=== Brief ===
Only one stretch of the data below is wanted: the lines starting at the one with "Select the point" and ending at the one with "Given: Open the Google apps grid icon", both included, given again exactly.

Items listed in a dataset
═══
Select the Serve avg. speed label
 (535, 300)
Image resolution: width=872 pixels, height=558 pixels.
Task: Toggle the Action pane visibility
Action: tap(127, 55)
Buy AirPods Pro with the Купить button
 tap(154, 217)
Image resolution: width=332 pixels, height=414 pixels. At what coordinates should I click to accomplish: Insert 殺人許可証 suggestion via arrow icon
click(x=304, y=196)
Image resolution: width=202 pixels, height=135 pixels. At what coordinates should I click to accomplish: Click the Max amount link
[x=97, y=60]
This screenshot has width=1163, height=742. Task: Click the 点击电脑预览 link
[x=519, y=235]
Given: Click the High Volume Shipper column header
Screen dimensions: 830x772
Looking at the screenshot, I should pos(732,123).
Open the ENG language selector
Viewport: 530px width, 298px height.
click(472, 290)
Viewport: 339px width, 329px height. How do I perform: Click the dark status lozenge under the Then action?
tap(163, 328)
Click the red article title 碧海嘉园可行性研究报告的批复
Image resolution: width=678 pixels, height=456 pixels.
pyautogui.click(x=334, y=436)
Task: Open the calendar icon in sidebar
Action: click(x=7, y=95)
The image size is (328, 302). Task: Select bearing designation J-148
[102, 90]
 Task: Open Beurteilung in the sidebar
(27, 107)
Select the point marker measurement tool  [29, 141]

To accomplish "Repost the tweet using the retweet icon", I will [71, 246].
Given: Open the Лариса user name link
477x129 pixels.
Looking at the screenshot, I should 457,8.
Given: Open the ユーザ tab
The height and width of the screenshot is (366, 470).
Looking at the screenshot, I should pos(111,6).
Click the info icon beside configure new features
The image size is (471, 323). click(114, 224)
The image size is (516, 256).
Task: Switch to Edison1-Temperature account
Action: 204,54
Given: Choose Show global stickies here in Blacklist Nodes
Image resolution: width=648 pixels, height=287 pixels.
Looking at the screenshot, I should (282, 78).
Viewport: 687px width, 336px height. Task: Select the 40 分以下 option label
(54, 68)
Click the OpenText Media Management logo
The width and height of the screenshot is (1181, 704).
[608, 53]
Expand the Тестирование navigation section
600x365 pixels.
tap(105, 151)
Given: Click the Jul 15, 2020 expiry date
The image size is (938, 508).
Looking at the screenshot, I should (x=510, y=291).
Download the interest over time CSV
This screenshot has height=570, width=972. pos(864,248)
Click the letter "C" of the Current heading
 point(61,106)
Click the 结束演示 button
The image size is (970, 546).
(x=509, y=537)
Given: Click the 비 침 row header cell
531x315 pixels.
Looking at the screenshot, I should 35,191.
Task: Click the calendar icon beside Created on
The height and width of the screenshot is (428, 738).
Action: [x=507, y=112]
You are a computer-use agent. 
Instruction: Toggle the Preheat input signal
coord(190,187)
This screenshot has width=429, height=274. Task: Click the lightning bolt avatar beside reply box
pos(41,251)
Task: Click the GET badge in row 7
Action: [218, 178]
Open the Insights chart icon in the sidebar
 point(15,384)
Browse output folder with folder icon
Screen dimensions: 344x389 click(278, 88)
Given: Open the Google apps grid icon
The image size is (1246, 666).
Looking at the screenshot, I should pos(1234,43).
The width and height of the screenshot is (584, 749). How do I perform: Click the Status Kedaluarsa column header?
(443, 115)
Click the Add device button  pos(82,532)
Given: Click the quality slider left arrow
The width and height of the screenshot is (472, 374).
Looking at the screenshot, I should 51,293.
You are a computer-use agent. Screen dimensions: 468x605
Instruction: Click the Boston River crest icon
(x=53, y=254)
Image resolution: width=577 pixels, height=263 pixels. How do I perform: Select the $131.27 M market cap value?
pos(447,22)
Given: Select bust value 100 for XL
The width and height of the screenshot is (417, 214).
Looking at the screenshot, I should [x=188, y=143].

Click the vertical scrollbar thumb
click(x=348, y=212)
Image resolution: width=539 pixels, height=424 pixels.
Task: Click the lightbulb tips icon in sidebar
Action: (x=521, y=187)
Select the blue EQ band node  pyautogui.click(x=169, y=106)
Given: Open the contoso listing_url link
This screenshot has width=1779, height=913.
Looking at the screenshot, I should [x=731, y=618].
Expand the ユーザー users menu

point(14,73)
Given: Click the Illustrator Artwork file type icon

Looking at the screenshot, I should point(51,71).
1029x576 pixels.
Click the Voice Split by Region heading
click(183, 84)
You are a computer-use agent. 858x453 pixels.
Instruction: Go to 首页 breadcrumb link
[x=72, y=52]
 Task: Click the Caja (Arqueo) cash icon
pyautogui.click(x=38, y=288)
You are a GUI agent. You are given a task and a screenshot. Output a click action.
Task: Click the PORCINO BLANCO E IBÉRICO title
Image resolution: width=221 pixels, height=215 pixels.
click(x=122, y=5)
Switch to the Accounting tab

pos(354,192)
═══
=== Written solution ===
Select the point marker measurement tool  [29, 141]

To accomplish "Repost the tweet using the retweet icon", I will [71, 246].
Given: Open the Лариса user name link
477x129 pixels.
Looking at the screenshot, I should 457,8.
Given: Open the ユーザ tab
The height and width of the screenshot is (366, 470).
Looking at the screenshot, I should pos(111,6).
Click the info icon beside configure new features
The image size is (471, 323). click(114, 224)
The image size is (516, 256).
Task: Switch to Edison1-Temperature account
Action: 204,54
Given: Choose Show global stickies here in Blacklist Nodes
Image resolution: width=648 pixels, height=287 pixels.
Looking at the screenshot, I should (282, 78).
Viewport: 687px width, 336px height. Task: Select the 40 分以下 option label
(54, 68)
Click the OpenText Media Management logo
The width and height of the screenshot is (1181, 704).
[608, 53]
Expand the Тестирование navigation section
600x365 pixels.
tap(105, 151)
Given: Click the Jul 15, 2020 expiry date
The image size is (938, 508).
Looking at the screenshot, I should (x=510, y=291).
Download the interest over time CSV
This screenshot has height=570, width=972. pos(864,248)
Click the letter "C" of the Current heading
 point(61,106)
Click the 结束演示 button
The image size is (970, 546).
(x=509, y=537)
Given: Click the 비 침 row header cell
531x315 pixels.
Looking at the screenshot, I should 35,191.
Task: Click the calendar icon beside Created on
The height and width of the screenshot is (428, 738).
Action: [x=507, y=112]
You are a computer-use agent. 
Instruction: Toggle the Preheat input signal
coord(190,187)
This screenshot has width=429, height=274. Task: Click the lightning bolt avatar beside reply box
pos(41,251)
Task: Click the GET badge in row 7
Action: [218, 178]
Open the Insights chart icon in the sidebar
 point(15,384)
Browse output folder with folder icon
Screen dimensions: 344x389 click(278, 88)
Given: Open the Google apps grid icon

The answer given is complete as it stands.